Although I am unwilling to join in the majority’s broad ruling, I would not hold that officers with an arrest warrant may never enter the private curtilage, look around thé premises, or look into windows before knocking on the suspect’s door. As we recognized in Peterson, the circumstances of the particular ease, including demonstrable danger to officers or prevention of the destruction or removal of evidence, may legitimize more intrusive police activity. The need to guard against a possible attempt by the suspect to escape through a window or a back door may also justify officers in going to the sides or rear area of a residence before other officers announce their presence at the front entrance.

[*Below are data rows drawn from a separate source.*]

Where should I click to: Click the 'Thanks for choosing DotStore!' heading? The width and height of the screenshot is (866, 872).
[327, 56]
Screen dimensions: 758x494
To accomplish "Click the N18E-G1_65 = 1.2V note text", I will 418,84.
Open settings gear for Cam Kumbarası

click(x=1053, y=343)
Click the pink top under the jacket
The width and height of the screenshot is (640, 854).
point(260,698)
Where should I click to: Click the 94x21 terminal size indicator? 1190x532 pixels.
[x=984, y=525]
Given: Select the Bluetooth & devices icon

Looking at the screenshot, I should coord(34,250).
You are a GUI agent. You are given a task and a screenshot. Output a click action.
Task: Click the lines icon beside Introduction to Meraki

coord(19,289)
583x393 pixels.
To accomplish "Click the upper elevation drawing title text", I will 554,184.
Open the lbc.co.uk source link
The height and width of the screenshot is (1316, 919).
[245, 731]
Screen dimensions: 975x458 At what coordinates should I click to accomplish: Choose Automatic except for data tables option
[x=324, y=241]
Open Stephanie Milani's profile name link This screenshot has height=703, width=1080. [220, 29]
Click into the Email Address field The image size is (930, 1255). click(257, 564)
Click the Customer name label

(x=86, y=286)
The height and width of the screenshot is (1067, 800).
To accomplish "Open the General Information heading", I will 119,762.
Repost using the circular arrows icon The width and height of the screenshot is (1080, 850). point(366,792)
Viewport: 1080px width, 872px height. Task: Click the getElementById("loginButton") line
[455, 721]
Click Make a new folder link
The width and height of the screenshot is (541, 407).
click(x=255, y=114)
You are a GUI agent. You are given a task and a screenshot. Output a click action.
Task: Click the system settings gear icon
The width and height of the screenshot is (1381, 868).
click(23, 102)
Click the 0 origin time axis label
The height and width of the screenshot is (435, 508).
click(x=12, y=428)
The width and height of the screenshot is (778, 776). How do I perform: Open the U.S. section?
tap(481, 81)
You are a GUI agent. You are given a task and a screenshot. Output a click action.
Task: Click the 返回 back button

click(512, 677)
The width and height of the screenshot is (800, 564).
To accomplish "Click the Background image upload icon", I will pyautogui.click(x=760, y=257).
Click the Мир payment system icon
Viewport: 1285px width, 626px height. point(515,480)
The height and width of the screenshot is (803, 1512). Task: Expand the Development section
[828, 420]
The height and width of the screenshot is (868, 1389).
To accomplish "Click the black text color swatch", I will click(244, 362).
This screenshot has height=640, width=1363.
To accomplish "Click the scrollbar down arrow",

Northover’s suppression motion raised the question as to whether any such justification for intrusion onto the curtilage existed in his case. His motion was properly denied, however, because Northover’s evidence did not demonstrate the absence of such a justification. As the lead opinion notes, because the officers were acting under the authority of a warrant, the burden was on Northover to prove that officer Walker’s behavior in stepping a few feet off the path to the front door and looking through an uncovered window was unreasonable. In my judgment, he has not met this burden. Northover did not place in evidence the arrest warrants that the officers were executing, and did not otherwise present evidence of the crimes for which the warrants had been issued. There*663fore, neither this Court nor the trial court can discern whether they were crimes of violence that might cause concern for officer safety. Nor did Northover present any evidence as to whether he otherwise had a police record of violence or presenting a threat to officers. In addition, if Northover had a history of destroying or attempting to destroy evidence when approached by officers, then an officer’s surveillance of the interior before knocking on the door might have been justified. Northover did not disprove this possible justification. In positing these hypothetical justifications and pointing out the absence of proof to the contrary, I do not suggest that a defendant must prove a negative, i.e., disprove all possible theoretical justifications for the officers’ conduct. Rather, the defendant’s burden can be met by simply posing a direct question to the officers at the suppression hearing asking them to explain why they took the challenged action. If their response does not present a valid reason for the intrusion, the defendant’s burden will be met. Northover did not make this inquiry, and therefore did not meet his burden of proving that officer Walker’s conduct was unreasonable and hence a violation of the Fourth Amendment. Accordingly, I concur with the affirmance of the district court’s order denying Northover’s suppression motion.